The weight of my mom’s death never seems to go away. But it does change from day to day and year to year. I will never be over grieving the death of my mom. I’m not sure a person can ever move on from losing someone so important.
I desire to keep growing, living, and remembering, but I never want to move on. I will always love my mom. She will always be one of the most influential people in my life.
I will still cry when my mind plays tricks on me and I pull out my phone to call my mom. I will still laugh when I tell the story about my mom trying to ride her bike from home to work (over 50 miles) only to make it a few miles before someone needed to pick her up. She was not a bicyclist by any means. My heart will still be warmed when I realize I’m more like my mom than I ever realized.
The thoughts of what life would be like if she were still here are less frequent than they used to be. Honestly, as I get older I think a whole lot more about how her death has influenced who I am today.
Here are three ways I have been shaped by my mom in the last 15 years.
1. Never stop living.
One thing I’ve learned the most from my mom’s passing is that I can never stop living. I could’ve easily decided that at 15 years old I was done. My life was ripped out from under me.
It wasn’t just losing my mom but it was losing everything that came with her. I had a new place to live, a new family to live with, a new routine…a new life.
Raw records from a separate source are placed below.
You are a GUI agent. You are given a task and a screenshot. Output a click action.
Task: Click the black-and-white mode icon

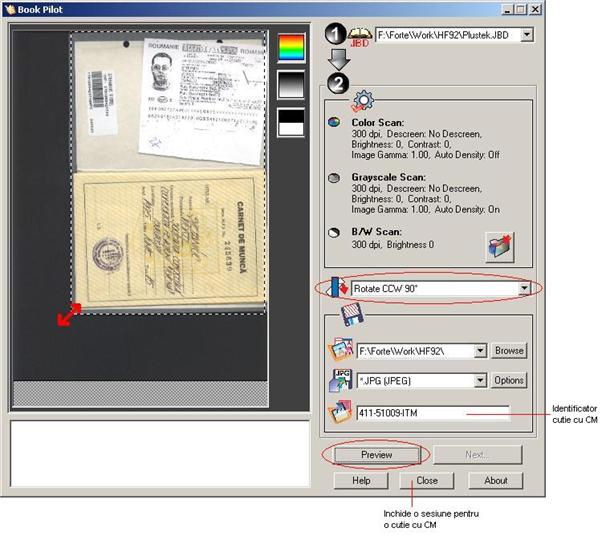[290, 122]
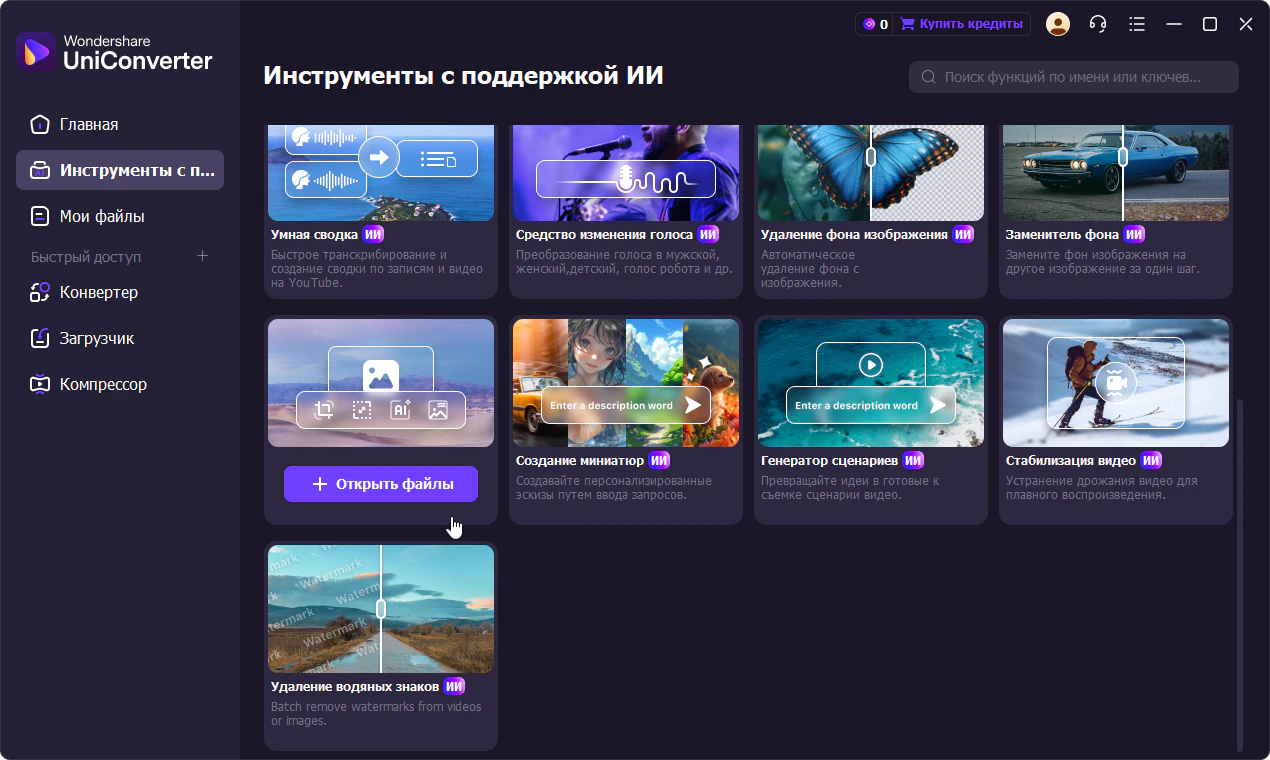1270x760 pixels.
Task: Go to Главная in sidebar
Action: coord(88,124)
The option to just curl up into my pain and misery was so tempting. If I refused to adjust and adapt, then I would have chosen to stop living. I would forever be stuck at fifteen years old. And no one wants that.
It has really been the promise of Jesus making us into a new creation that has spurred my living. Most of the time, when we think new, we think good, fun, better. But during the time of my mom’s passing, new was painful and heartbreaking.
Jesus promises to make us into a new creation that’s beautiful and better. But that doesn’t mean it’s without pain.
Jesus used the passing of my mom for good in my life. He used my most painful experience to change who I was. Instead of that moment being the death of me, in many ways, it became the moment Jesus used to catapult me into who I am today.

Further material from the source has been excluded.